There's an addictive quality to this game because of how mindless it is. Keep tapping, swipe occasionally, ignite your super, repeat. As unfun as it sounds, watching DC's heroes and villains beat the crap out of each other with a decent visual quality has a certain allure to it. As you progress, you'll fight your way through certain arenas against other teams, and occasionally, you'll fight a boss character, leveling up your cards along the way.
As fun as it is, the game could use a lot of work though from a design standpoint, as most menu options are really sloppy, with run-on text that blends into buttons, and buttons that don't respond to touch. The UI doesn't have nearly enough polish, and it's kind of a surprise given how well the actual game works.
By completing certain parameters and linking your WB account, you'll unlock certain skins and icons on the console version, which is pretty neat since it gives you an opportunity to play in the same universe on the go and actually earn something. Likewise, completing certain objectives on the console version will grant you rewards in the iOS game, which is also a neat idea. Sadly, Wii U support is not in the cards, so you'll have to stick to the 360 and PS3 for this feature.

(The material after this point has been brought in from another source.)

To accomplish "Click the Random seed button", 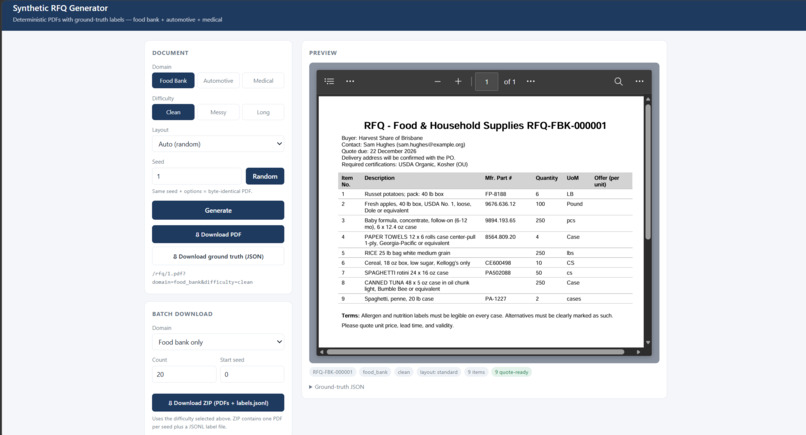I will pyautogui.click(x=265, y=176).
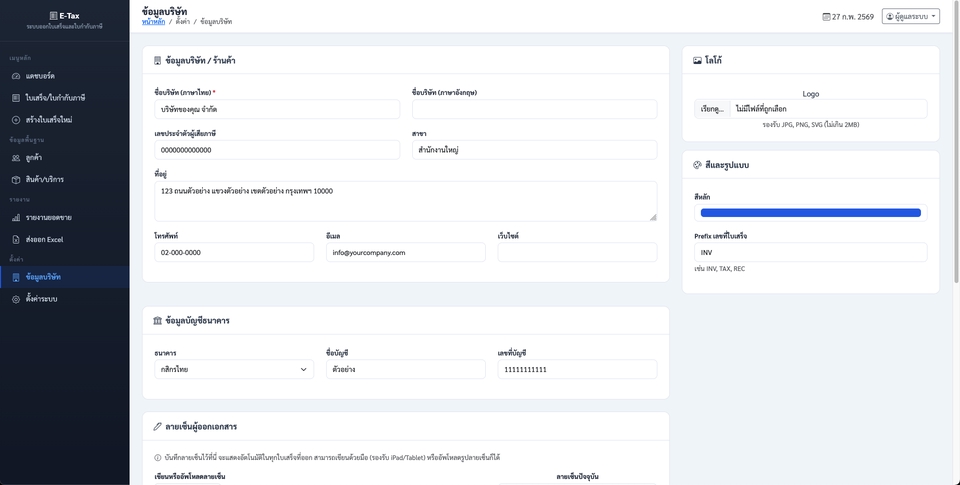The width and height of the screenshot is (960, 485).
Task: Click the browse button for logo file
Action: click(712, 108)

Injustice only uses one non-confusing currency, which you can use to buy characters, support abilities, and booster packs -- all of which take the form of cards. At first, the in-app-purchases don't feel necessary even if they're egregiously high -- I'm talking "$20 for Batman" high. Most of the "lower tier" DC characters are really cheap or easy to get, but if you want the cream of the crop, like Superman or Joker, you'll be waiting a bit or paying out.
But really, as crazy as some of the prices are, they've made things incredibly simple and non-deceptive here, because you know exactly what you're getting into at a glance. The inability to trade cards hurts progression, but if save up and get silver or gold levels, you shouldn't have too much trouble if you can stomach the grind.
Eventually after reaching higher levels, you will most likely reach a paywall or be forced to grind. Some of the fights get insanely tough, to the point where you'll realize your cards are obviously not strong enough or high enough level. Also, if the tapping doesn't grate on you after a while, the similarity of each battle will, and the complete lack of a story or context will most likely take you out of the world and force you to experience it in short bursts.
As mindless as it is, Injustice iOS is a very easy way to get reacquainted with your favorite DC Comics characters. It would have been a much better experience as a straight $4.99 download, with the ability to unlock every character in the game through straight progress, but despite that wasted opportunity, you really can't go wrong with at least trying out this free game.